泡沫(ほうまつ)キャップ・節水アダプター
キッチンや洗面所の蛇口に取り付けるだけで、水に空気を含ませて使用量を抑えるアイテムです。使い心地はほとんど変わらないのに、水量を減らせるのが魅力です。
風呂ふた・保温シート
湯船のお湯が冷めにくくなり、追い焚きの回数を減らせます。入浴のタイミングがずれがちな人ほど効果を実感しやすいアイテムです。
バスポンプ(残り湯ポンプ)
お風呂の残り湯を洗濯機に送るためのポンプです。毎回の洗濯で水道水を節約でき、年間で見れば大きな差になります。
これらのグッズは、いずれも一度導入すれば長く使えるものばかりです。「頑張って節約する」のではなく「仕組みで自動的に節約する」ことで、ストレスなく光熱費を抑えられます。まずは効果の大きい節水シャワーヘッドから試してみるのがおすすめです。
なお、こうした節約グッズは賃貸物件でも取り付けられるものがほとんどですが、退去時に元に戻せるよう、取り外した純正パーツは捨てずに保管しておきましょう。
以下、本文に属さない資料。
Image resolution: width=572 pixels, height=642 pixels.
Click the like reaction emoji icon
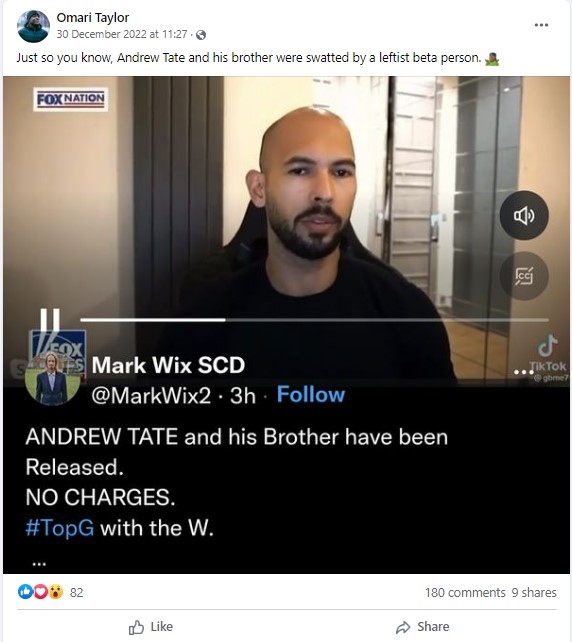[x=25, y=592]
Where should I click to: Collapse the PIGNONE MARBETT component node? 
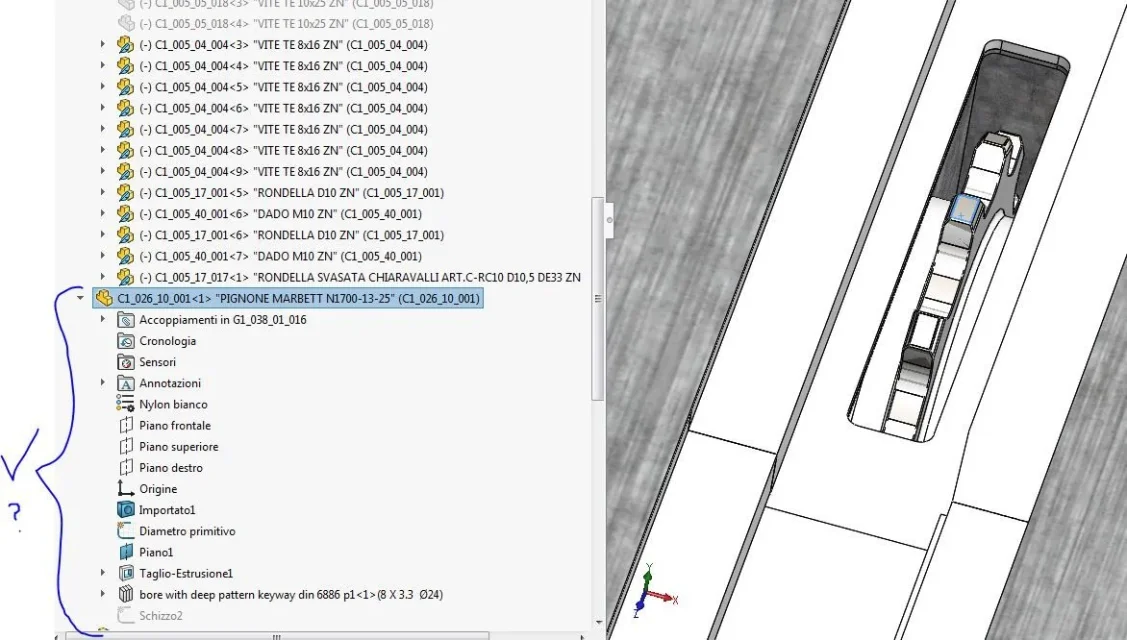pos(80,297)
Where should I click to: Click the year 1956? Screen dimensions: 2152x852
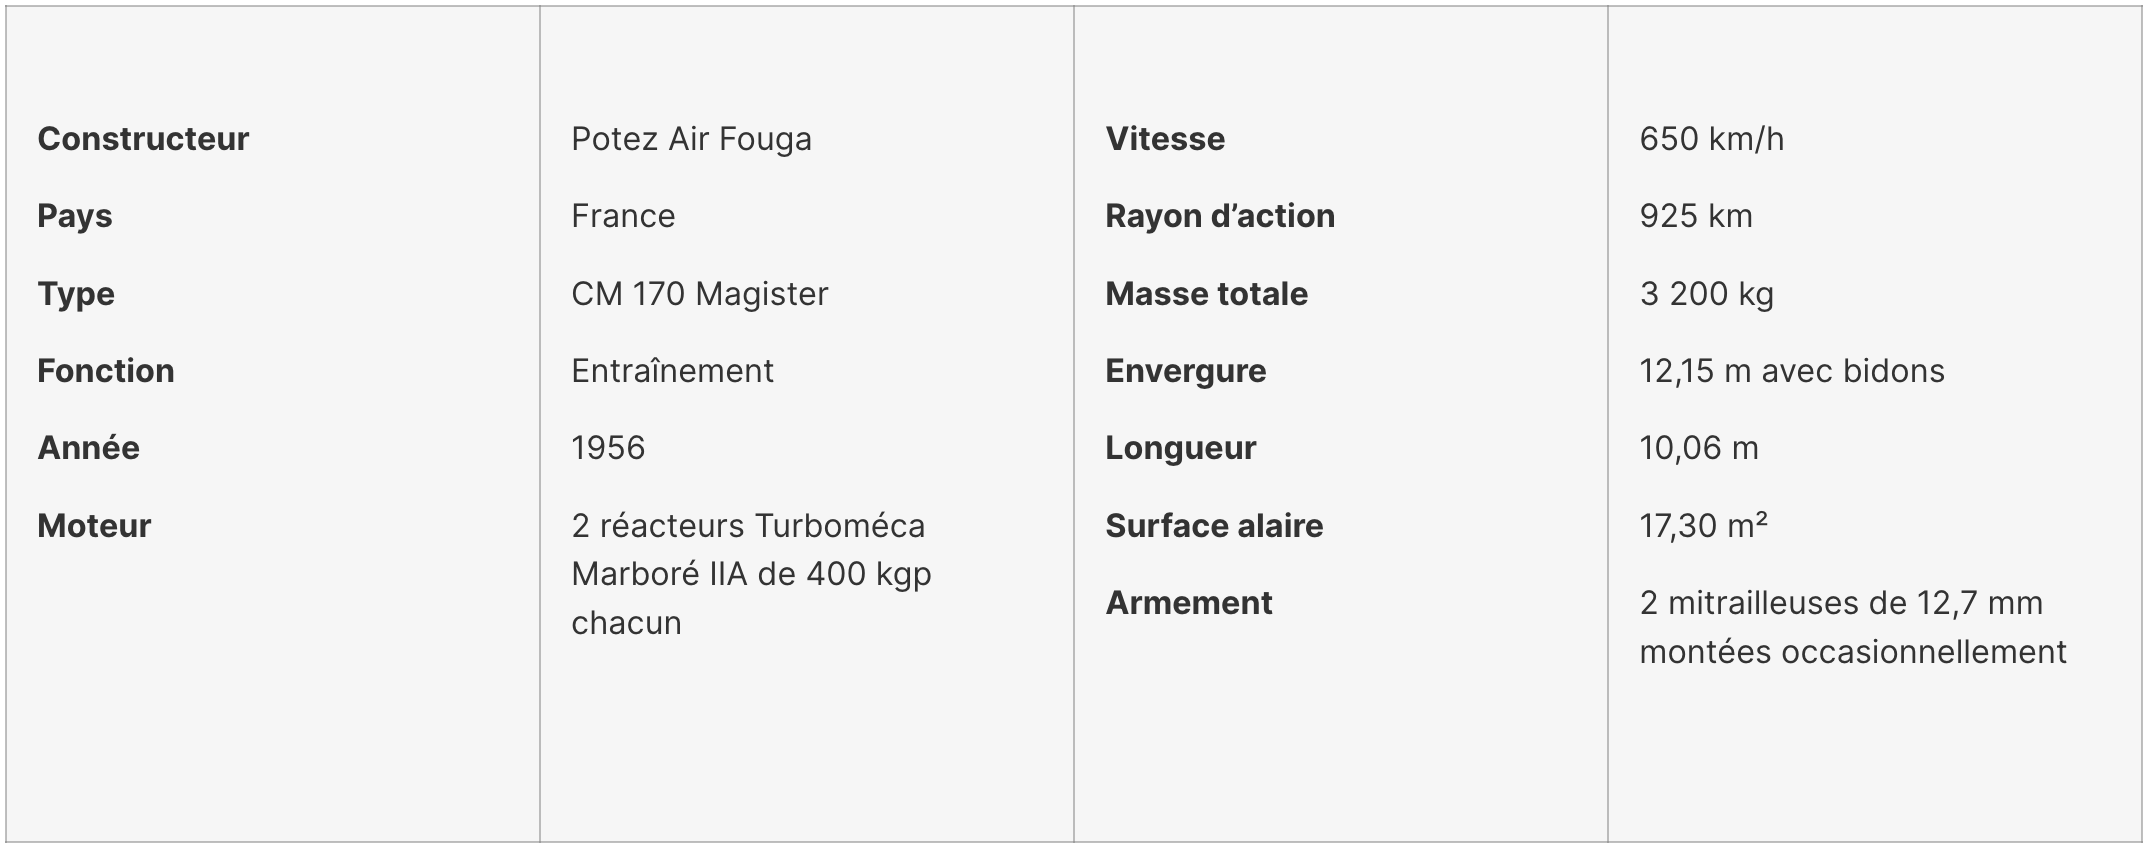pos(608,448)
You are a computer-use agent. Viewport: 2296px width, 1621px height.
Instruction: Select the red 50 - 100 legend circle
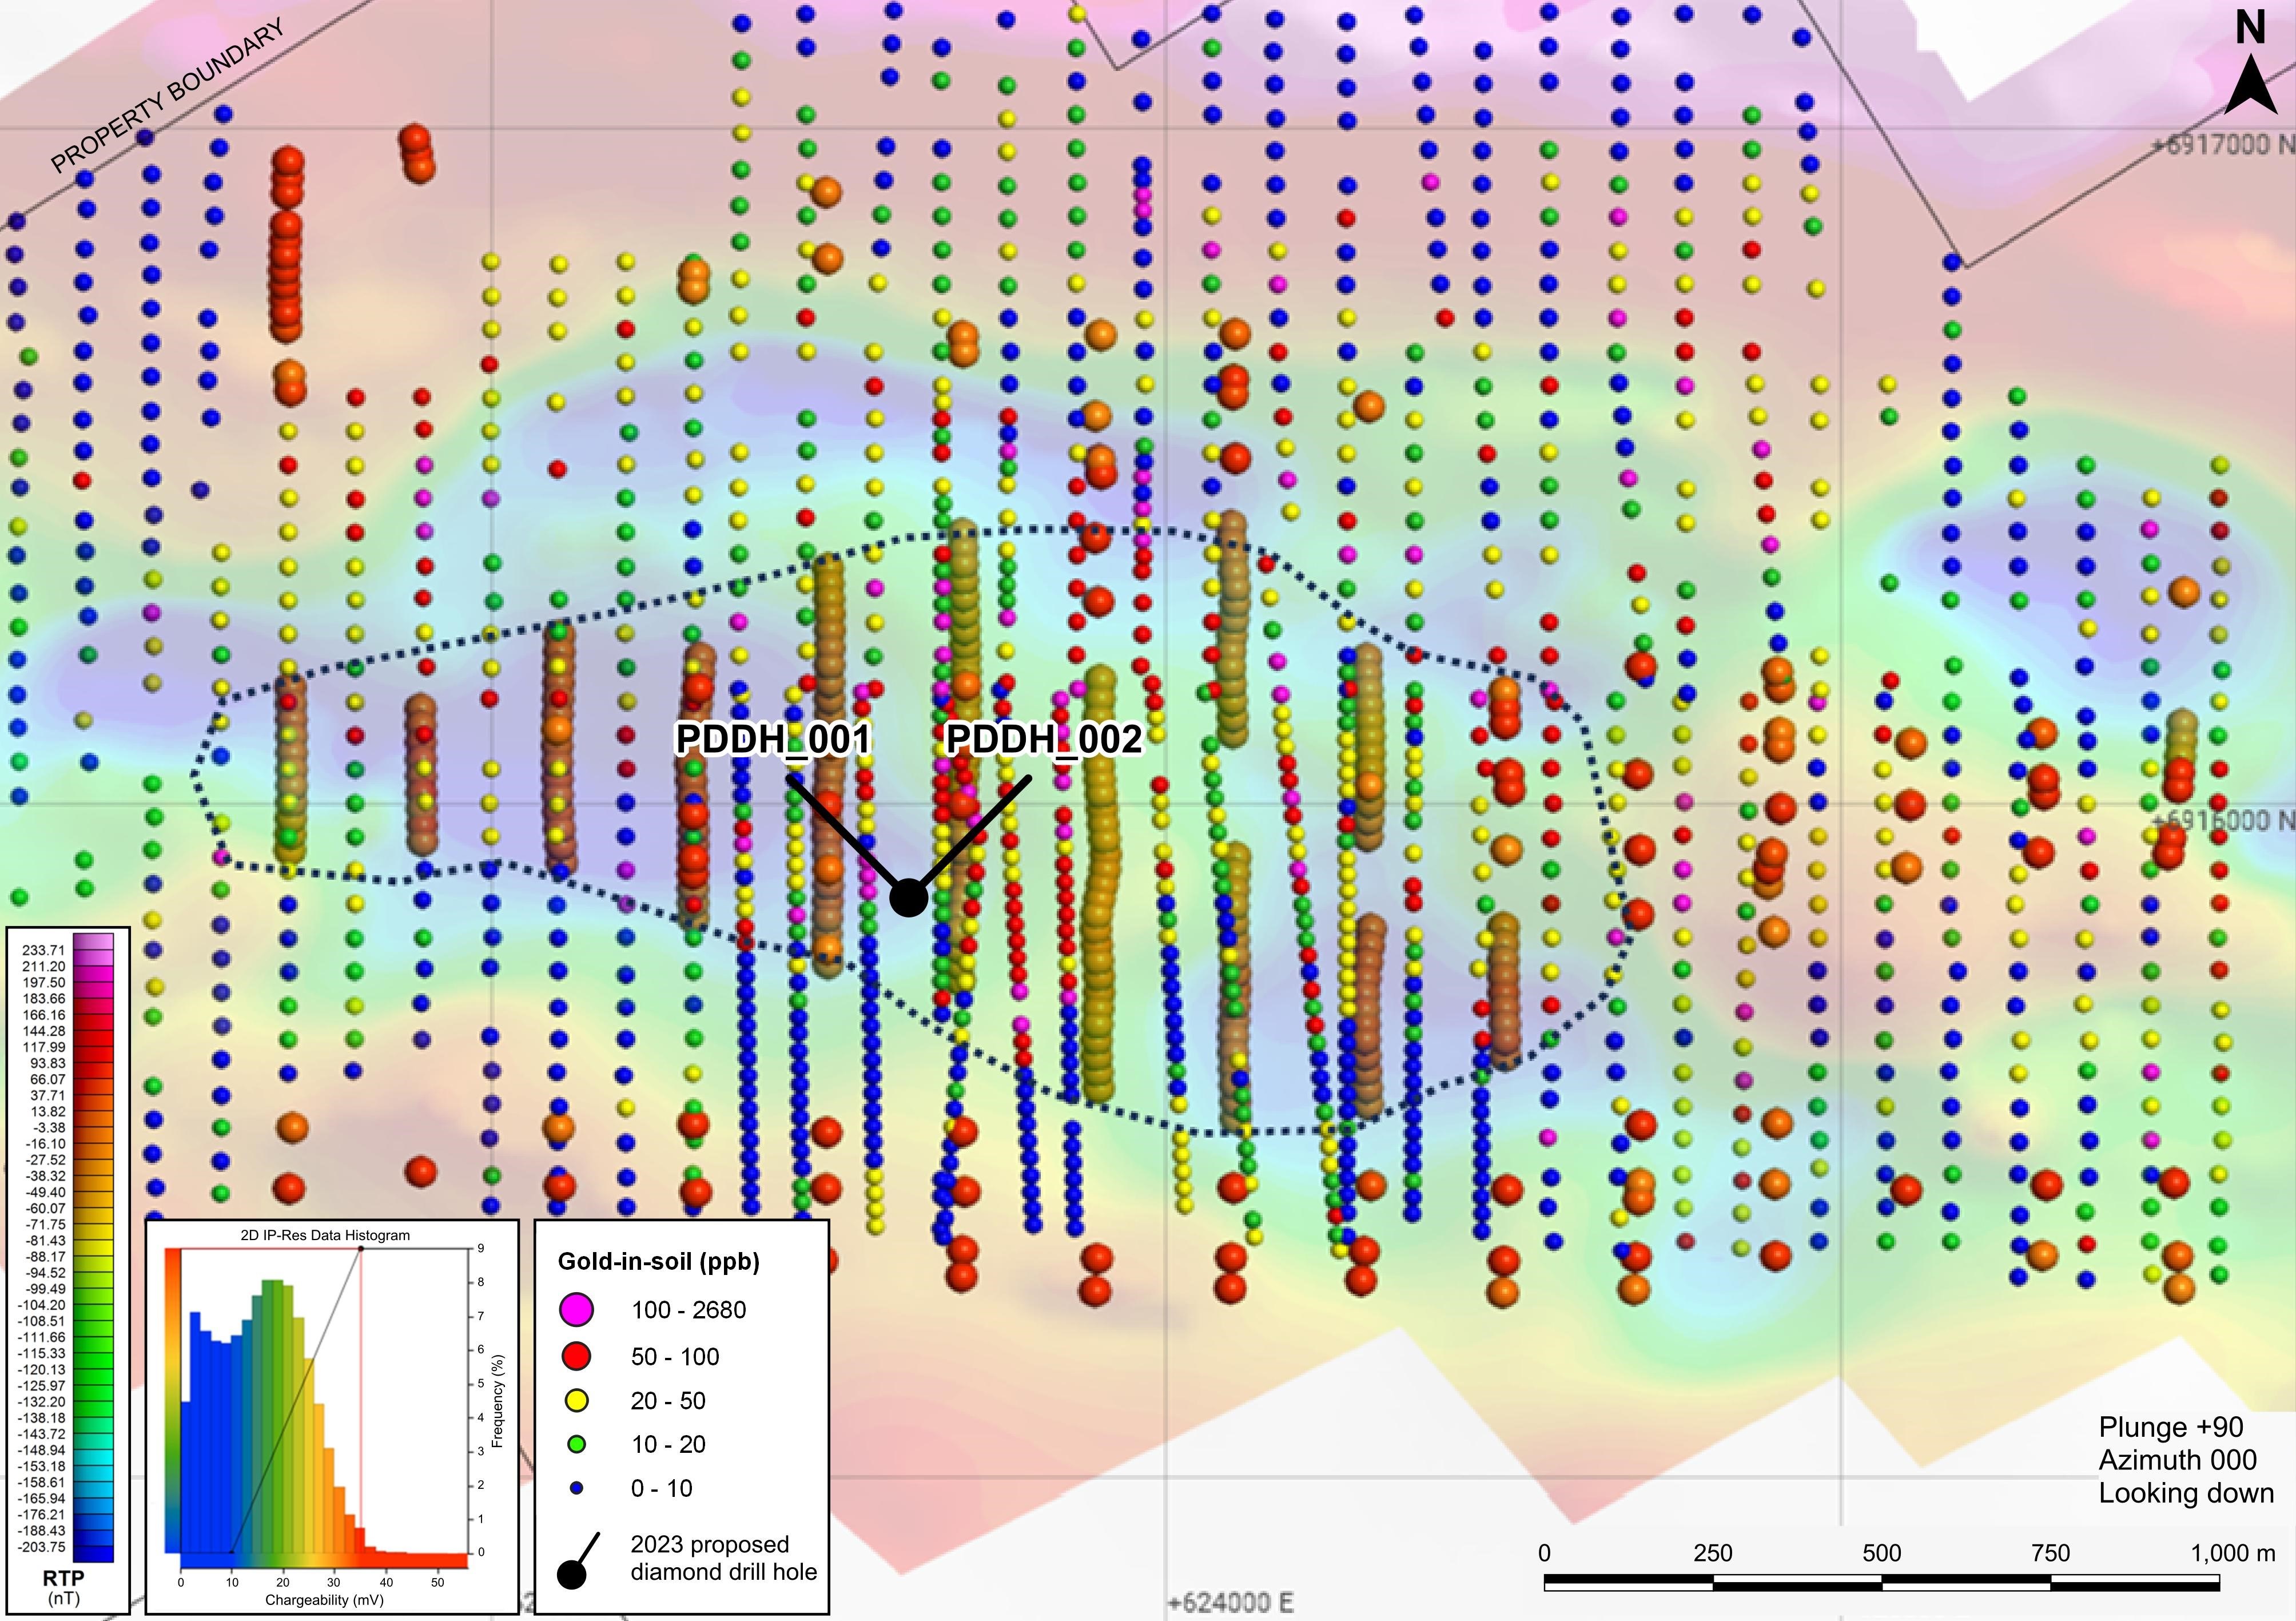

原状回復のトラブルを避けられます。
使用量を「見える化」して節約を続けるコツ
水道代やガス代の節約を長続きさせるコツは、電気代と同じく「使用量の見える化」です。検針票や料金明細をこまめに確認し、前月や前年同月と比べる習慣をつけましょう。
「今月は先月より水道代が下がった」と数字で成果が見えると、節約が楽しくなり、モチベーションの維持につながります。逆に急に使用量が増えた月は、水漏れや給湯器の不具合など、思わぬトラブルのサインである場合もあります。定期的に数字をチェックすることは、節約だけでなく、住まいの異常を早期に発見することにも役立ちます。
家計簿アプリを使えば、光熱費を自動で記録・グラフ化できるので、変化がひと目でわかります。小さな成果を積み重ねながら、無理のないペースで水道代・ガス代の節約を続けていきましょう。
まとめ
一人暮らしの水道代・ガス代は、次のポイントを意識することで無理なく減らせます。
- お風呂はシャワー中心にし、こまめに止める
- 節水シャワーヘッドを活用する
- トイレの「大」「小」を使い分ける
- キッチン・洗面所の流しっぱなしをやめる
- 洗濯はまとめて行い、残り湯を活用する
- 給湯器の設定温度を下げ、追い焚きを減らす
- 料理は火力調整・ふた・余熱を活用する
- ガス会社・プランの見直しも検討する
水道代・ガス代の節約は、毎日の小さな習慣の積み重ねが大きな差になります。すべてを一度にやろうとせず、できることから少しずつ取り入れて、無理なく光熱費を減らしていきましょう。